Exercise description
Convert all the records below into a Markdown table with the columns Row and Line, numbering each row and skipping blank lines. Omit the pictures.

Material provided
* * * *
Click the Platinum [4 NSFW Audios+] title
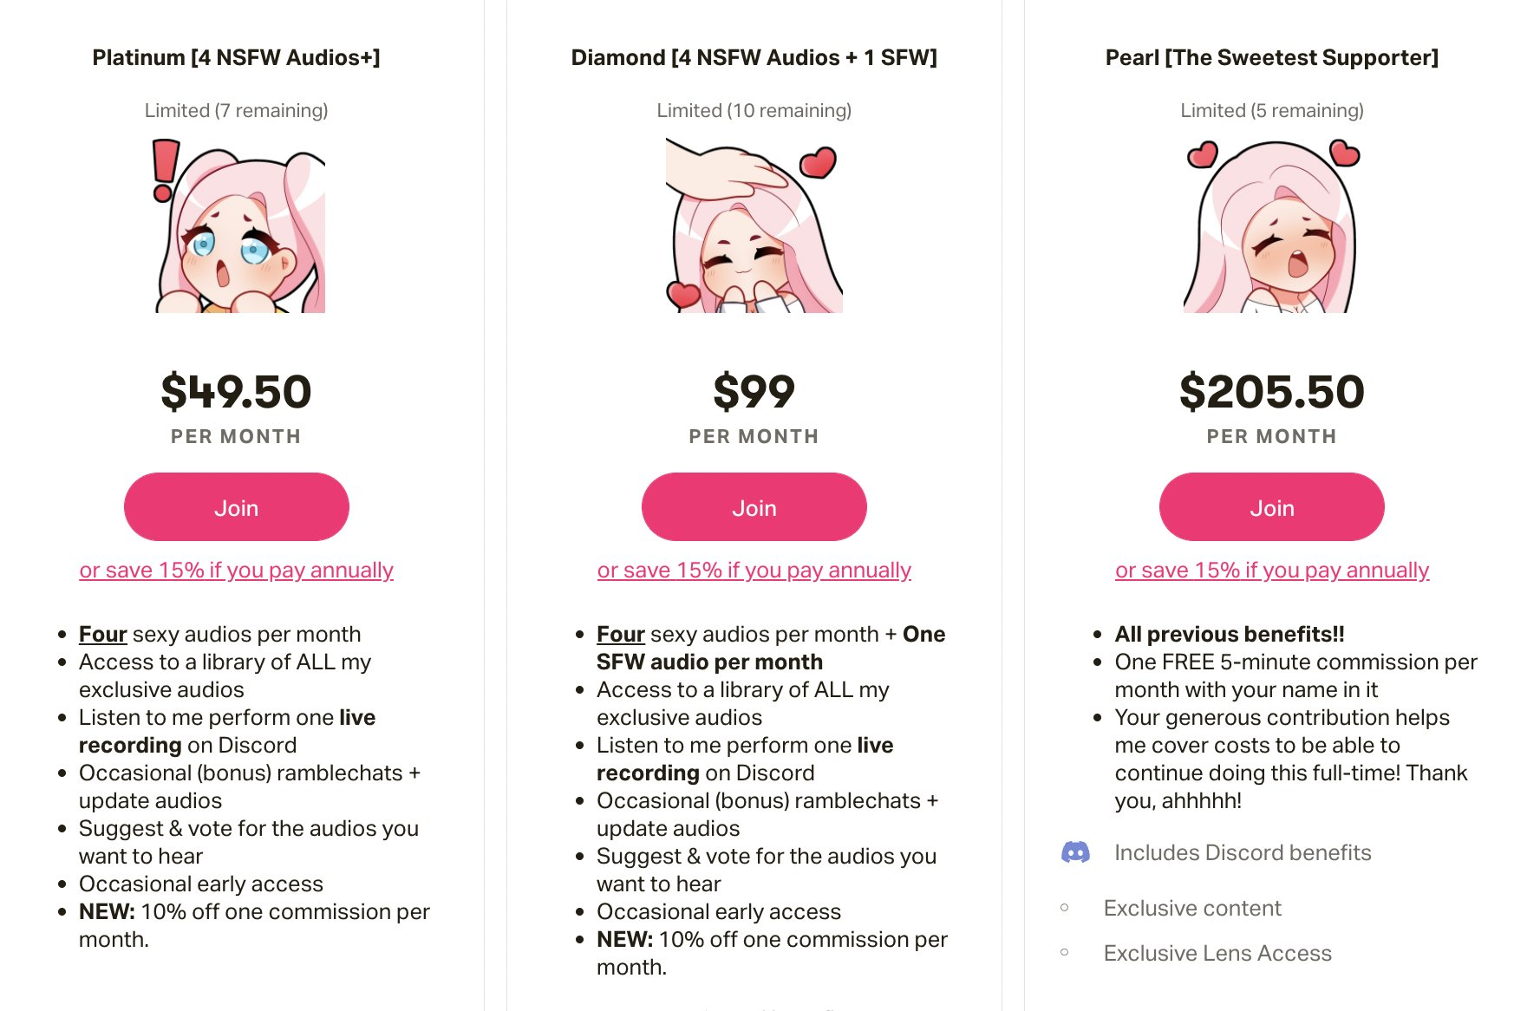 pos(237,57)
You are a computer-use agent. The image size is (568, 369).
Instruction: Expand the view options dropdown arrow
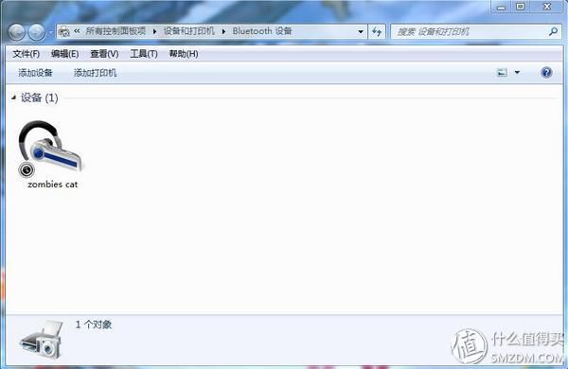coord(517,73)
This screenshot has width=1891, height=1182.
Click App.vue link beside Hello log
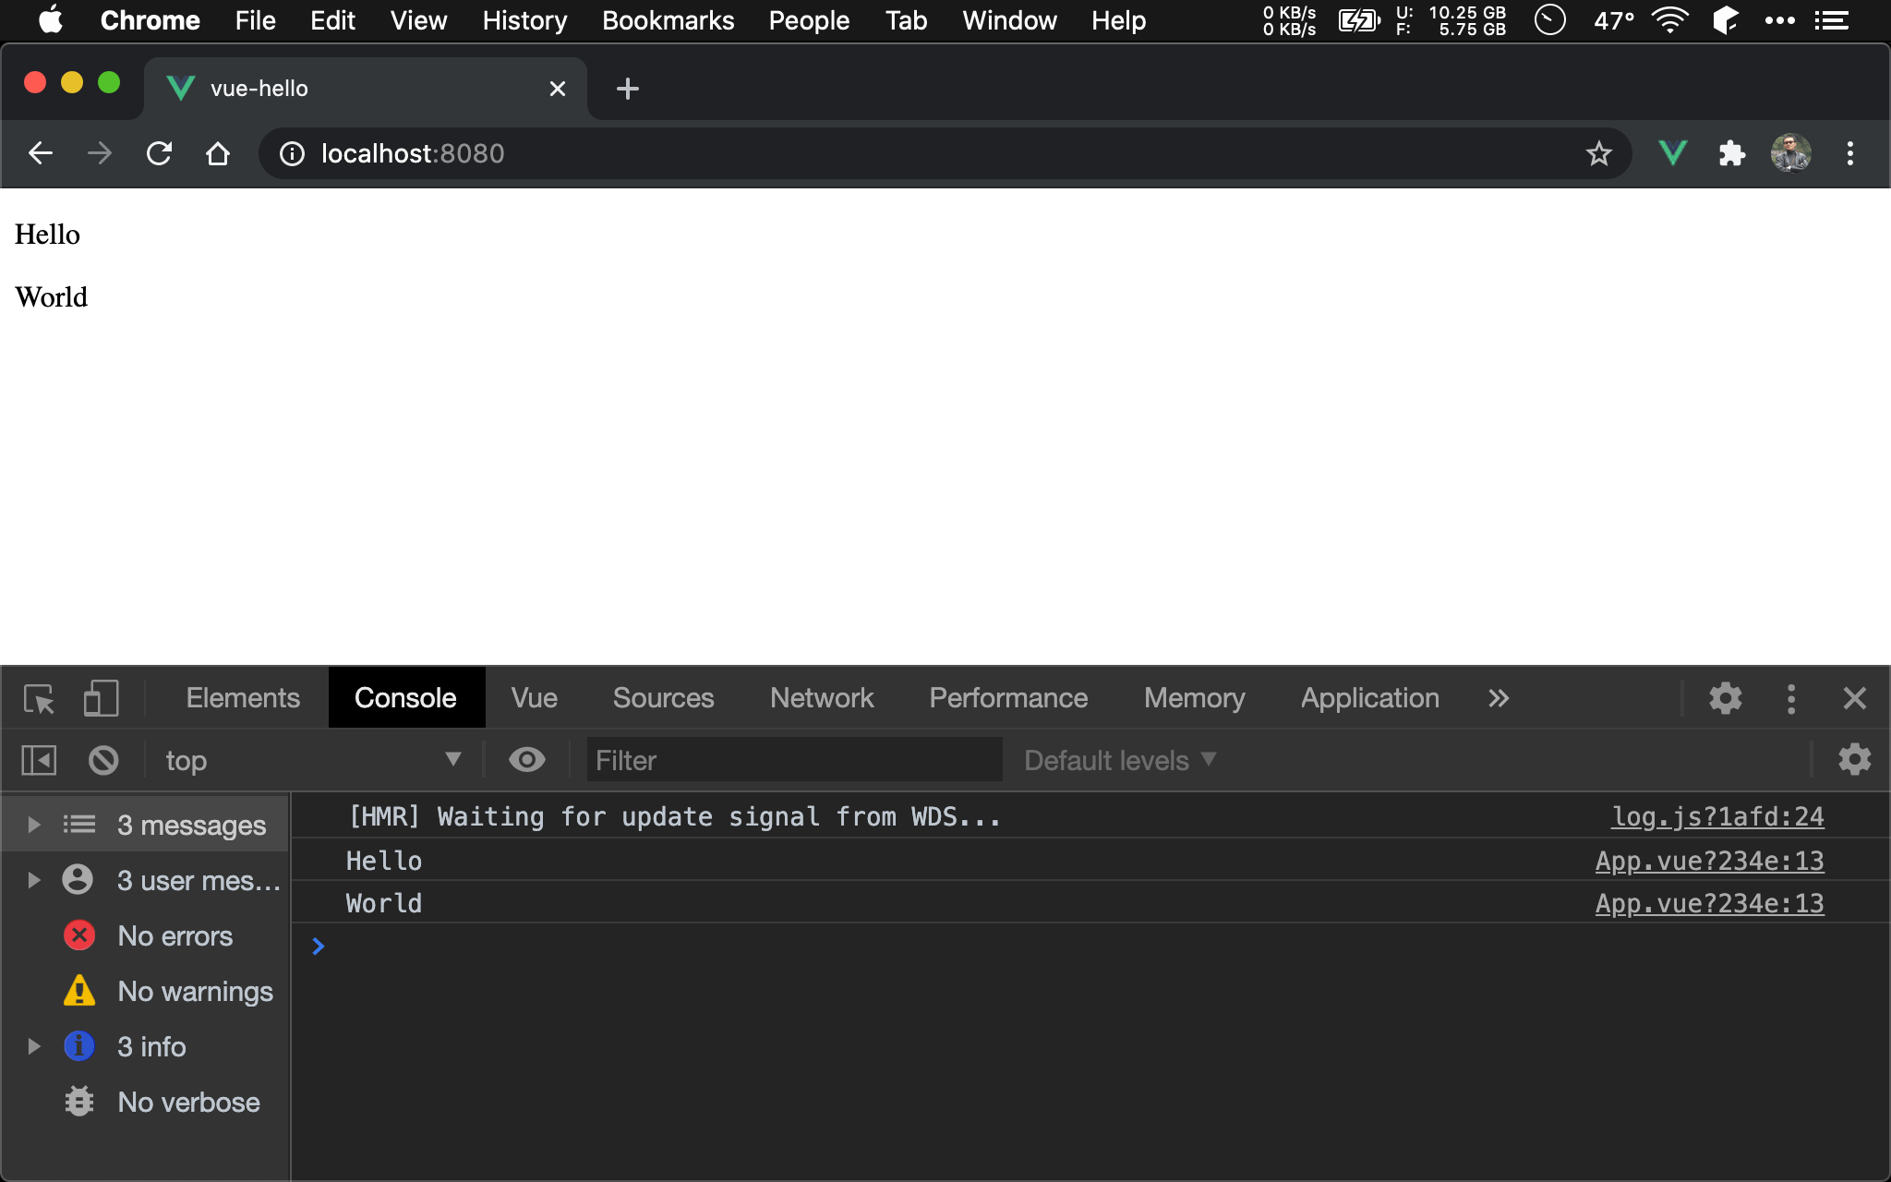(x=1709, y=861)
* * * *
Solution for this exercise
| Row | Line |
|---|---|
| 1 | Click the Platinum [4 NSFW Audios+] title |
| 2 |  pos(237,57) |
| 3 | You are a computer-use agent. The image size is (568, 369). |
| 4 | Instruction: Expand the view options dropdown arrow |
| 5 | coord(517,73) |
| 6 | This screenshot has width=1891, height=1182. |
| 7 | Click App.vue link beside Hello log |
| 8 | (x=1709, y=861) |